» Exercise directions: Nothing but the lines from the one containing "Image resolution: width=2048" through the one containing "You are a computer-use", both included, should be given again, each exactly as written below.

» Material supplied:
========

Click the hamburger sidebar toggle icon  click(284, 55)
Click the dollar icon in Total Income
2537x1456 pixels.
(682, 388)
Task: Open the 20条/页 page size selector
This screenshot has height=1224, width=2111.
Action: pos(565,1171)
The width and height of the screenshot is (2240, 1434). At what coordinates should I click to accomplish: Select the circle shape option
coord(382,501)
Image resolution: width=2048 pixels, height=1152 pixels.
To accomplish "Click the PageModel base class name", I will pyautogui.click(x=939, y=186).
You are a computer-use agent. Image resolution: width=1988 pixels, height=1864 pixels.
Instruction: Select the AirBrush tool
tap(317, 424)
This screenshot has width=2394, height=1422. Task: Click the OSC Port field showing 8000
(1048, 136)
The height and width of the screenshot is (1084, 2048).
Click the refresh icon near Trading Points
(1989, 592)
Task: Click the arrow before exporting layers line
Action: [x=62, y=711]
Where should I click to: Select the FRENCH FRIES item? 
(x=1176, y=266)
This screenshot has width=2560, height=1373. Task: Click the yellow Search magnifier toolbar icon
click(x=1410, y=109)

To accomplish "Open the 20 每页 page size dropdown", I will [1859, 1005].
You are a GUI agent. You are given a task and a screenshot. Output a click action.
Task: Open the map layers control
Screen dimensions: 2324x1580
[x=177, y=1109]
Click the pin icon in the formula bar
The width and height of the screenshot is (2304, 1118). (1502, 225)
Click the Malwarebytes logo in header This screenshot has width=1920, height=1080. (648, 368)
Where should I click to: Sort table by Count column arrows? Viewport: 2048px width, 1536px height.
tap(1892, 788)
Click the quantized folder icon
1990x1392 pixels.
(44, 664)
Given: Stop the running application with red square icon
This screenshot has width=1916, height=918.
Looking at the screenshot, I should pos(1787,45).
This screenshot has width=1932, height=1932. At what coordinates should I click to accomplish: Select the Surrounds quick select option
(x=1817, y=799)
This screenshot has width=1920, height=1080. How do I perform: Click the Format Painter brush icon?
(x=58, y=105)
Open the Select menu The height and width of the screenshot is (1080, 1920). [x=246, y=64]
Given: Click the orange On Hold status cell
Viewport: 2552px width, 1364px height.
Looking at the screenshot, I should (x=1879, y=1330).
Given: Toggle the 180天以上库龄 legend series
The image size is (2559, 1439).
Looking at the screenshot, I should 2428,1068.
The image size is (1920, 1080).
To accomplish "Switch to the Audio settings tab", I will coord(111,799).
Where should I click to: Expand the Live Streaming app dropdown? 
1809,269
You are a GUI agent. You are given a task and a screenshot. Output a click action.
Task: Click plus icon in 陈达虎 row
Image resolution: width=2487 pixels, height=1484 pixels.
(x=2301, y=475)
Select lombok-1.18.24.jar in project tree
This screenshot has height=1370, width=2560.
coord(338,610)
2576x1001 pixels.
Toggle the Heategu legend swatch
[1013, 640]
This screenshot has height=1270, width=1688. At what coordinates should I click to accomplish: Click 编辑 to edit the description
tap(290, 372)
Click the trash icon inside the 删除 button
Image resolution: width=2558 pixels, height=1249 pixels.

========

» Answer box:
Image resolution: width=2048 pixels, height=1152 pixels.
To accomplish "Click the PageModel base class name", I will pyautogui.click(x=939, y=186).
You are a computer-use agent. Image resolution: width=1988 pixels, height=1864 pixels.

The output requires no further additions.